In THE NEXT CIVIL WAR: DISPATCHES FROM THE AMERICAN FUTURE, Canadian novelist and essayist Stephen Marche examines America’s crumbling political foundations and imagines a series of scenarios that could spark a civil war. As with DON’T LOOK UP, many reviewers tut-tutted about its tone and nitpicked its plausibility. Personally, I thought it was frank, honest, and accurate in its analysis of why America appears caught in a fantasy and unable to solve its problems. It did miss one important element, however, in my view, which I’ll explain in a bit.
First, let me describe the book. Marche evaluates several fictional near-future scenarios that could start a civil war. He regards a civil war as likely occurring everywhere, a war largely fought between rural and urban, which I totally agree with and used in my novel OUR WAR. In THE NEXT CIVIL WAR, we have a standoff between the Army and a coalition of hard-right militias at a bridge, the assassination of an unpopular president, climate change producing mass migrations from coastal regions, a dirty bomb blowing up in Washington, DC, and outright secession and breakup of the union. Each scenario is loaded with background information for context.

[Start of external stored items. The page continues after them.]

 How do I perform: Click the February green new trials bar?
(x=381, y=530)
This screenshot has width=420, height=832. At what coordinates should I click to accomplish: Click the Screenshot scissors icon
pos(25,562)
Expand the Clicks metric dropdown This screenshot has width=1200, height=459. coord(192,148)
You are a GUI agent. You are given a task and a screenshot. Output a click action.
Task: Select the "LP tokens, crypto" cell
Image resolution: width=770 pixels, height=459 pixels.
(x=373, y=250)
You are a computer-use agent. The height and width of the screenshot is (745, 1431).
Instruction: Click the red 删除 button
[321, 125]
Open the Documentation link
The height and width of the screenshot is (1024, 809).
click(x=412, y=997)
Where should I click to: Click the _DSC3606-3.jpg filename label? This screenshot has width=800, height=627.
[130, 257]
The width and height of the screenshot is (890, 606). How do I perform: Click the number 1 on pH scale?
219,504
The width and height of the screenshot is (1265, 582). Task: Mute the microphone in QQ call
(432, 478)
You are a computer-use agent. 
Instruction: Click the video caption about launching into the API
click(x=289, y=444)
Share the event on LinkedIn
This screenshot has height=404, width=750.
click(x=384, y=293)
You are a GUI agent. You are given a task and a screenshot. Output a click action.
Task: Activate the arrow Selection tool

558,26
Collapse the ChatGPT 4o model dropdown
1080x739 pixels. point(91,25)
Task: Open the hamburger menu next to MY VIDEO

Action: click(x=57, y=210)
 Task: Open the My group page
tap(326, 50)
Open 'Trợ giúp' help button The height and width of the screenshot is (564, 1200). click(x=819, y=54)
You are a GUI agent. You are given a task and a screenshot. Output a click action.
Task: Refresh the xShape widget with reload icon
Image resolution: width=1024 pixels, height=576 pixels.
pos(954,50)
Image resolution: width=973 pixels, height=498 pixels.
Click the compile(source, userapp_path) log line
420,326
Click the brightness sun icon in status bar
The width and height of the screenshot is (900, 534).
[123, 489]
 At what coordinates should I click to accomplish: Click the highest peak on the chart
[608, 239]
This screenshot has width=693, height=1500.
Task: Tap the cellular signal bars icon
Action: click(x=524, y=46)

This background info is the real education in the book, information I’d consider essential reading for Americans wondering why the country seemed stuck in a hostile malaise even before the pandemic made everything ten times worse. How elimination of earmarks (pork spending) eliminated the only basis of compromise in the two-party system, resulting in hyper partisanship. How the electoral college, the Senate, and gerrymandering warps democracy such that it can scarcely be called democracy (62% of senators represent 1/4 of the population, while 6 senators represent another 1/4, Democratic presidential candidates regularly win the popular vote but lose elections, etc.). How gridlock means America is becoming incapable of enacting major policies and confronting the greatest threats to its existence, which are income inequality and climate change, and how this fuels the rise of the imperial presidency, as the executive branch claims more and more powers simply to get something done. How Congress can’t even properly investigate an assault on itself by violent protesters seeking to overturn a democratic election result, with one of its major parties (the GOP, obviously) essentially having a political and a militant wing that are starting to work together. How social media manufactures and refines rage, helping to fuel a right wing terrorist movement. How hyper partisanship means everything becomes politicized along tribal lines, from Trump’s big lie about the election being stolen to whether people should take the basic self-preservation steps of wearing masks and getting vaccinated during a pandemic. The story of the woman literally drowning in her own COVID snot and fighting nurses trying to intubate her in the belief COVID is a government hoax, based on “doing her own research” on YouTube, is pretty much a defining image of these strange times we live in.
As for the scenarios that Marche presents as trigger points, they seem fair enough as major stresses on the system. What I think the book is missing is a major Constitutional issue that literally breaks the country. Marche logically concludes a match and kindling are what makes fire, but bringing the US to a literal state of civil war would require a healthy dose of gasoline, to extend the metaphor. Secession would do it, or an attempted or successful hard coup. In my novel OUR WAR, the civil war starts almost by accident, as far-right groups take over government buildings across the country as an armed protest over an impeached president that snowballs into something much bigger. Far more likely as a result of the depicted scenarios in Marche’s book would be civil strife, terrorism, government impotence and de-legitimization, and continuing decline. Civil war is very unlikely when it’s so much easier to simply take over the government through elections and rewriting election laws, and then stack the courts with friendly partisan hacks as we’re seeing with today’s Supreme Court.
In its conclusion, Marche nails the idea that America is itself an idea, a dream that creates a nation from what is really just another of history’s multi-ethnic empires. Political tribalism has destroyed this idea, or rather created parallel ideas, parallel Americas with different interpretations of government, history, and even basic reality. He wonders if the only solution is a divorce, where different regions of the country can be freed of each other to pursue their own dreams.
Overall, THE NEXT CIVIL WAR is a powerful if unhappy read. Even if you don’t agree the country is headed to civil war, the way Marche depicts the fault lines in American stability is compelling, provocative, and eye-opening.